Bilan : Pour ceux qui auraient déjà visité des capitales de pays asiatiques, Phnom Penh n’a que peu d’intérêt. Sale, polluée, encombrée, vraiment, on a trouvé qu’il y a mieux ailleurs.
Infos utiles
Où dormir à Phnom Penh ?
RS II Guesthouse : placé à proximité du palais royal et d’une rue avec pleins de restos. Les chambres sont très corrects, avec sdb privée, pour un prix défiant toute concurrence (9,5€ la nuit pour 2). Pas de petit dej mais il y a un café juste en-dessous.
Où manger à Phnom Penh ?

Petit-déjeuner : Coffee Today : une chaine de café qui avait l’avantage d’être juste à côté de notre guesthouse
Happy Damrei Eatery : reste ouvert tard et les pizzas sont très bonnes.
Kabbas : du local, bon et pas cher. Tout ce qu’on aime.

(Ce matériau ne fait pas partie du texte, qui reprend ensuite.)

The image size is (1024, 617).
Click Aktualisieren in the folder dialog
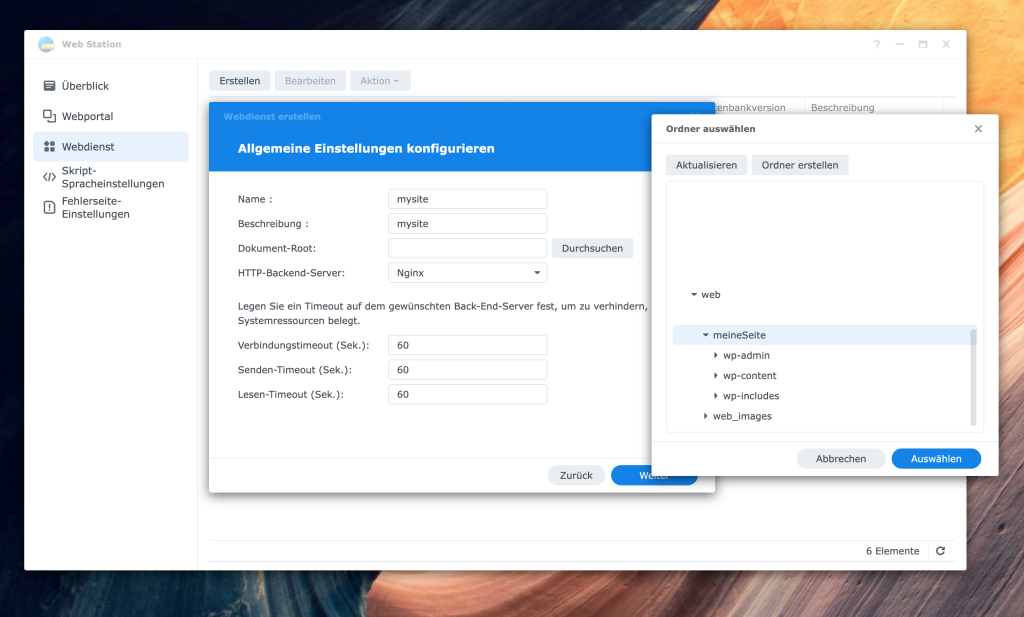[x=706, y=165]
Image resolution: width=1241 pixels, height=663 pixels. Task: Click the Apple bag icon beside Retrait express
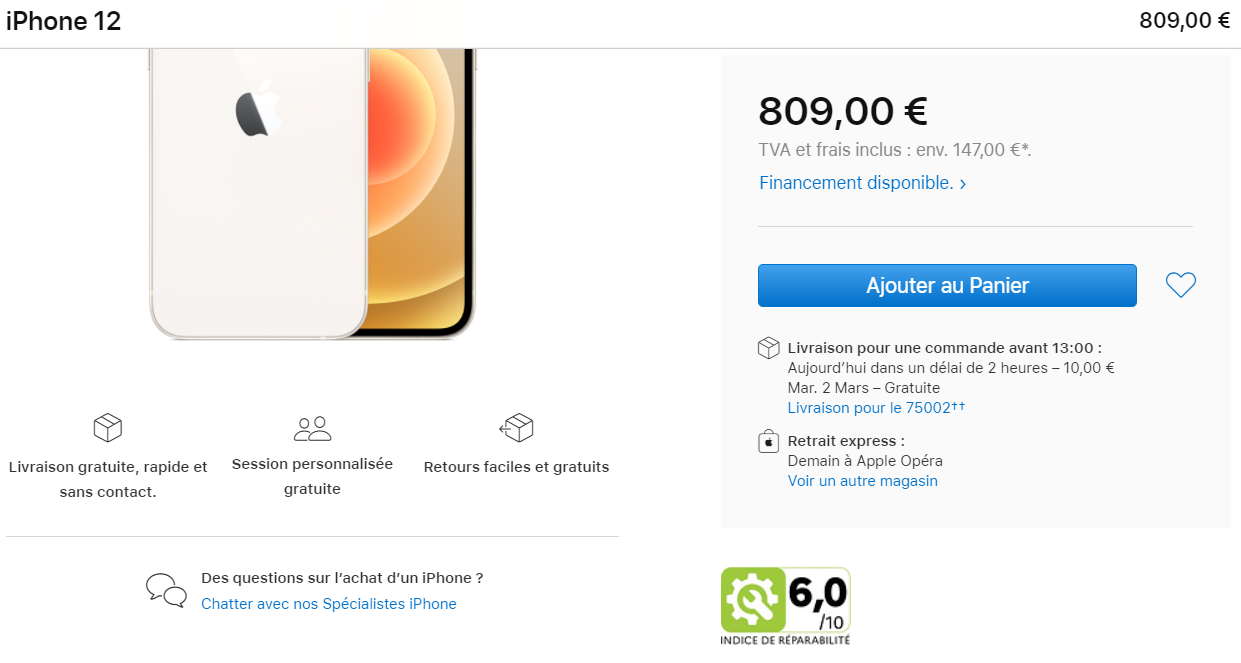768,442
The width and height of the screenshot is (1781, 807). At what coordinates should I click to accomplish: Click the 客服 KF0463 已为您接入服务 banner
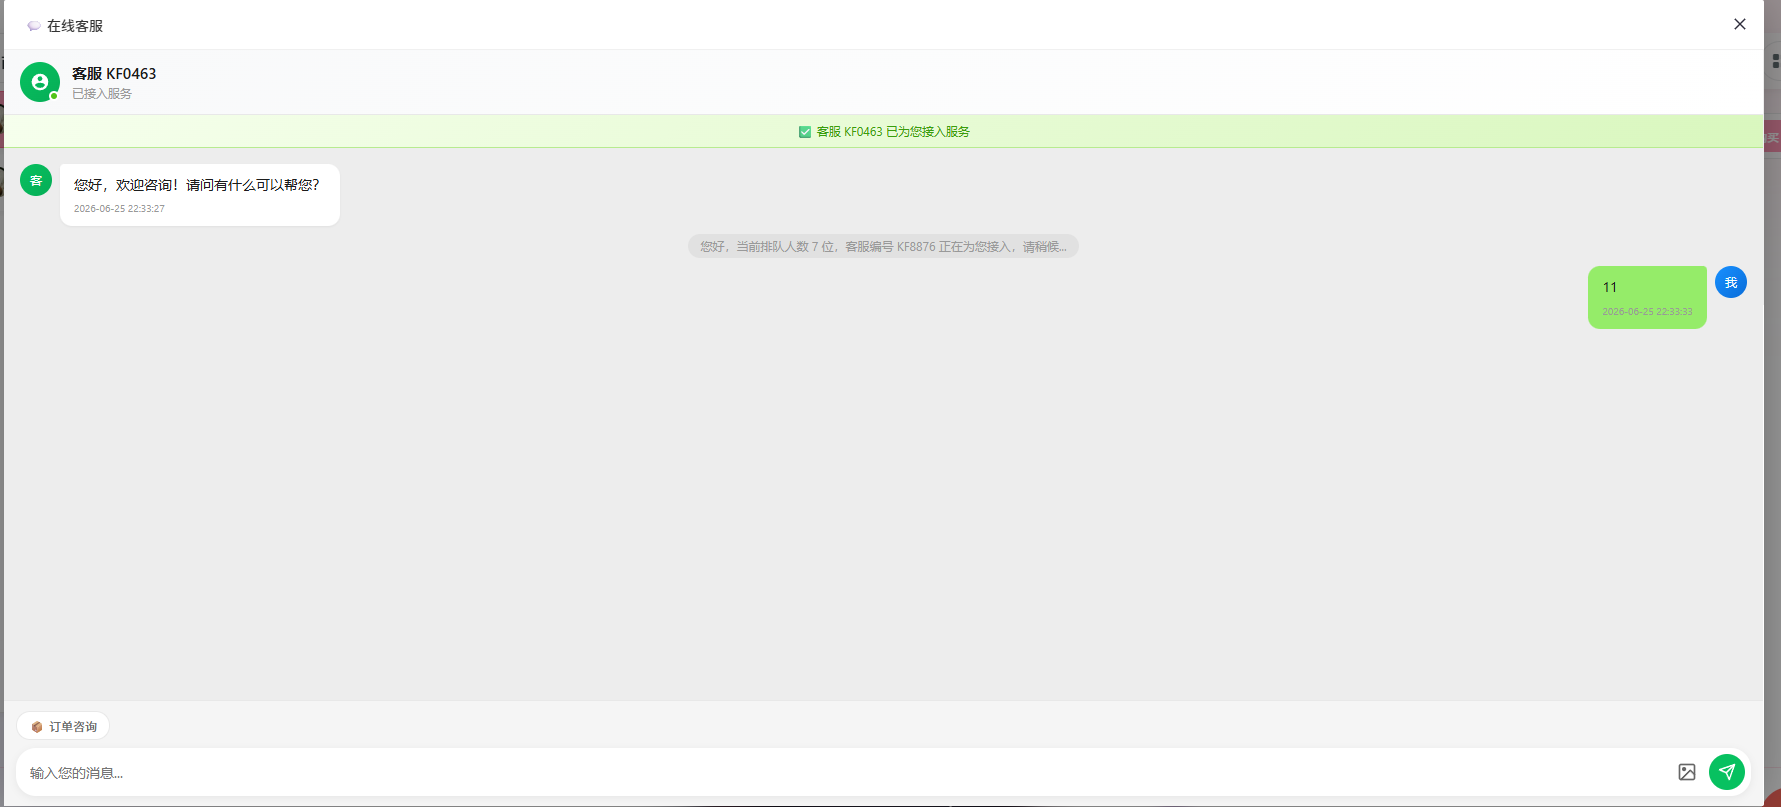(884, 132)
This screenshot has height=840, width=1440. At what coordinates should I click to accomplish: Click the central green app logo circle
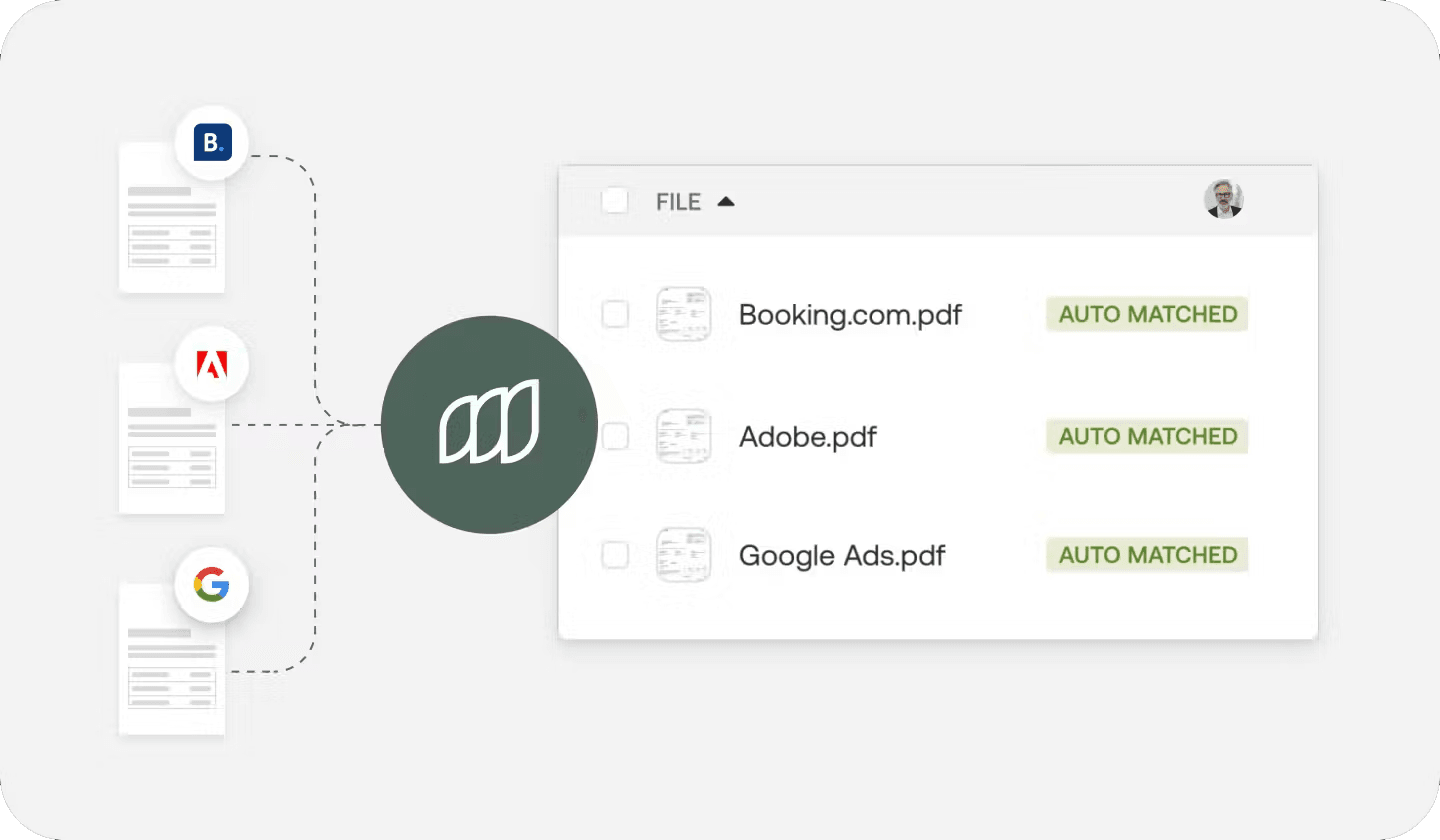coord(489,424)
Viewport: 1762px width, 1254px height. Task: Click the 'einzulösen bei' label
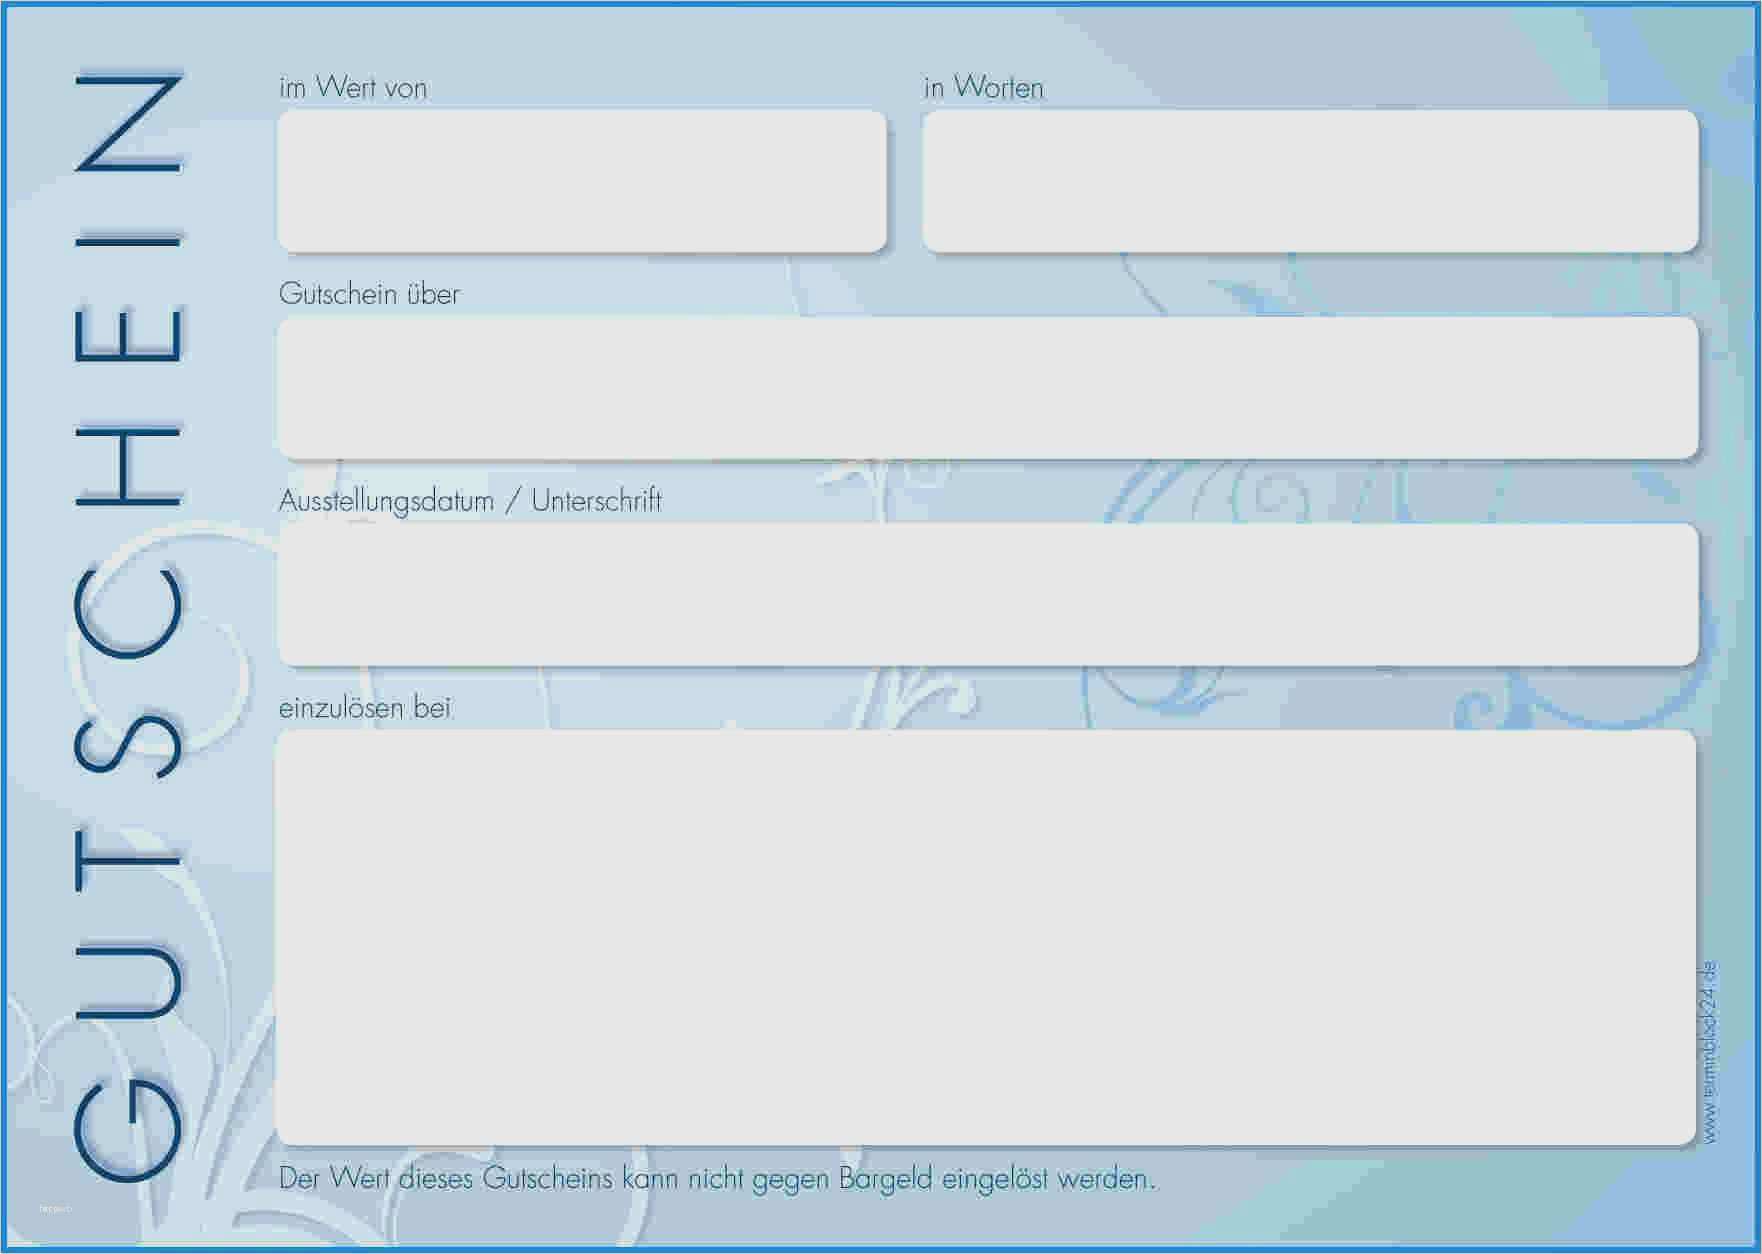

Rejoindre Siem Reap depuis Phnom Penh
Nous avons pris la compagnie de bus Giant Ibis. Mais alors QUELLE différence par rapport à notre trajet depuis le Laos. On nous cherche à l’hôtel. Le bus est grand, propre, part à l’heure. Il y a des prises, de la wifi. L’hôtesse annonce les temps de trajet, les durées des arrêts. On nous a servi une brioche aux pépites de chocolat le matin. On a fait 2 stops sur la route vers Siem Reap, à chaque fois dans des endroits très propres et sympathiques. On est même arrivé un peu avant l’heure prévue. Le tout pour 14 US$ chacun. Il en faut peu pour être heureux.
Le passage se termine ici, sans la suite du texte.